═══ FRAGMENTO ═══
El extraño fenómeno no duró más de cinco minutos, pero se ocupó de convertir en hojalata retorcida el coche de Juanjo Domínguez, el eximio guitarrista que lo acompañaba en ese ensayo fundacional. El campamento entero de El Cigala entró en zozobra y Rafaelito, su hijo de cuatro años, vino llorando del susto. Cuando el cañoneo cesó, en el cuarto del niño lucía un orificio del diámetro de una tortuga de las Galápagos, y desde su cama no había más remedio que contemplar las nubes y las estrellas. Alucinado por el azote, Diego preguntó a los locales si esto era habitual en Argentina. "Para nada", le respondió uno de ellos. "¡Este temporal insólito es por ti, lo ha convocado tu energía, la tremenda energía de lo que estás haciendo en esta casa!". Diego sonrió entonces con todos los dientes y con sus ojos negrísimos, como si el desastre fuera lo que finalmente fue: solo un buen augurio.
═══
INSTRUCCIÓN:
Escribe todos los nombres propios de personas y de lugares que aparecen en el fragmento, en el orden en que salen. El listado no tiene nada que ver con esto.
═══ DATOS DISPONIBLES ═══
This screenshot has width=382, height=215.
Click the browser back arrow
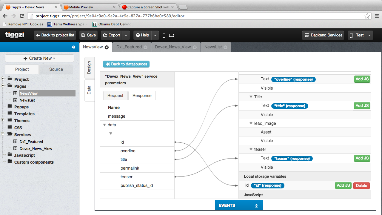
═══
RESPUESTA:
Juanjo Domínguez, El Cigala, Rafaelito, Galápagos, Diego, Argentina